The "youth," all of them beurs, or Muslims of North African descent, were staging an orchestrated protest against Bayrou, who as education minister in the mid-1990s had opposed letting Muslim girls wear the hijab, the Muslim headscarf, to public schools. But Keller was a convenient stand-in. They shouted insults and obscenities at her, one of them threatening (according to an account I was too embarrassed to ask the mayor to confirm specifically when I interviewed her days later) to take a razor to her private parts. When Bayrou arrived, the two went inside for meetings, and the crowd began to pelt the new building with stones, and howl what was really on their minds. First, "Why did you ban the headscarf!" And second, "F-- off! We don't want to live anymore in a country that has Jews in it!"

Bayrou emerged from the building while the stones were still flying and told the mob, "Talk about Jews that way today, and you may find people talking about young Muslims the same way tomorrow." At some point during Bayrou's visit, an 11-year-old boy jostled up against him and tried to pick his pocket. Bayrou, heedless that the cameras were running, slapped the kid in the face.

Politicians of the left tried to make hay of the incident, using it to paint Bayrou as some kind of fogey, and themselves as hip to the country's new and "vibrant" youth culture. "Heck, I live in the suburbs, and no one's ever tried to pick my pockets," said Communist party presidential candidate Robert Hue. "Me neither," added Socialist prime minister Lionel Jospin, also running for president.
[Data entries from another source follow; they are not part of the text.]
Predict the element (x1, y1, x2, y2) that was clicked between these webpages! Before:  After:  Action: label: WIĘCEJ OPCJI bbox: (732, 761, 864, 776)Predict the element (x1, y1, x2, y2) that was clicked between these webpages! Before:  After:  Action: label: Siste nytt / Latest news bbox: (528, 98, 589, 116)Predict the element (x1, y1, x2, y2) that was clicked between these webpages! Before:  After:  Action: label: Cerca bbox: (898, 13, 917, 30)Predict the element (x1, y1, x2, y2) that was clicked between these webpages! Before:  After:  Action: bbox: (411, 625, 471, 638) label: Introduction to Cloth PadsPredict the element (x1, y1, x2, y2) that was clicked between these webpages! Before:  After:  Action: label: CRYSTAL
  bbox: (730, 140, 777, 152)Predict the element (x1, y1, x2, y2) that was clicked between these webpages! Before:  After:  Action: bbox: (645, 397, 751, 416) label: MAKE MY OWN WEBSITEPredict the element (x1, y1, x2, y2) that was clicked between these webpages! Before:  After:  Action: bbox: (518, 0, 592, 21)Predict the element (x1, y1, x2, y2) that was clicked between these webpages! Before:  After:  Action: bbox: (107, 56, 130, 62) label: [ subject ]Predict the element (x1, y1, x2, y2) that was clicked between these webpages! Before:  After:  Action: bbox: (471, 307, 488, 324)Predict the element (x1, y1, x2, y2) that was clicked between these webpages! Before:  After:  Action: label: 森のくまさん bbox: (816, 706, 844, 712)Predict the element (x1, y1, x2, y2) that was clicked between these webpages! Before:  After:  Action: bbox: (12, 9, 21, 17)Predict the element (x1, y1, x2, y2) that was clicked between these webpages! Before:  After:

The French public didn't see it that way. The more the Bayrou slap played on national television, the higher Bayrou's poll numbers rose--as he was seen as willing to support an assertion of authority against the country's lawless youths. He emerged from deep in the pack of 16 presidential candidates to finish a respectable fourth place, just behind Lionel Jospin. To the extent that he mentioned crime at all (and he never did, preferring the euphemism insecurite), Jospin evinced a la-di-da attitude that dropped him to third place and ended his political career.

As French students by the hundreds of thousands stage protest marches across the country, pretty much the entire world knows the result of the first round of the French election. Jacques Chirac, the conservative sitting president, goes into a runoff on May 5 against not Jospin but Jean-Marie Le Pen, leader of the country's fascistic National Front. Le Pen has built his career mimicking the oratory of the rightists who collaborated with Nazi Germany in World War II. He has been a consistent foe of immigration and a practitioner of nudge-nudge, wink-wink cracks against Jews. In the past decade he has added rage against America and the global economy to his oratorical repertory. He is a goon and a gangster, but he had little need to raise divisive issues in the first round. France now has 4,244 crimes per 100,000 residents annually, according to European Union statistics, making it a higher-crime society than even the long-belittled United States. During a week when the top story on tabloid TV was the bloody beating of an 80-year-old man in sleepy Orleans by a gang of beurs who had invaded his house, Le Pen focused, as did Chirac, on the dramatic upsurge in violence over the past decade.

But while crime was what brought voters to the polls, France has an even more ominous problem: a wave of attacks and threats against the country's 700,000 Jews that is unprecedented in the last half century of European history. It includes what Rabbi Abraham Cooper of the Simon Wiesenthal Center describes as "the largest onslaught against European synagogues and Jewish schools since Kristallnacht" in 1938. What is surprising and confusing in all of this is that the "new anti-Semitism" in France is a phenomenon of the left. It has practically nothing to do with Le Pen. In fact, its most dangerous practitioners are to be found among the very crowds thronging the streets to protest him.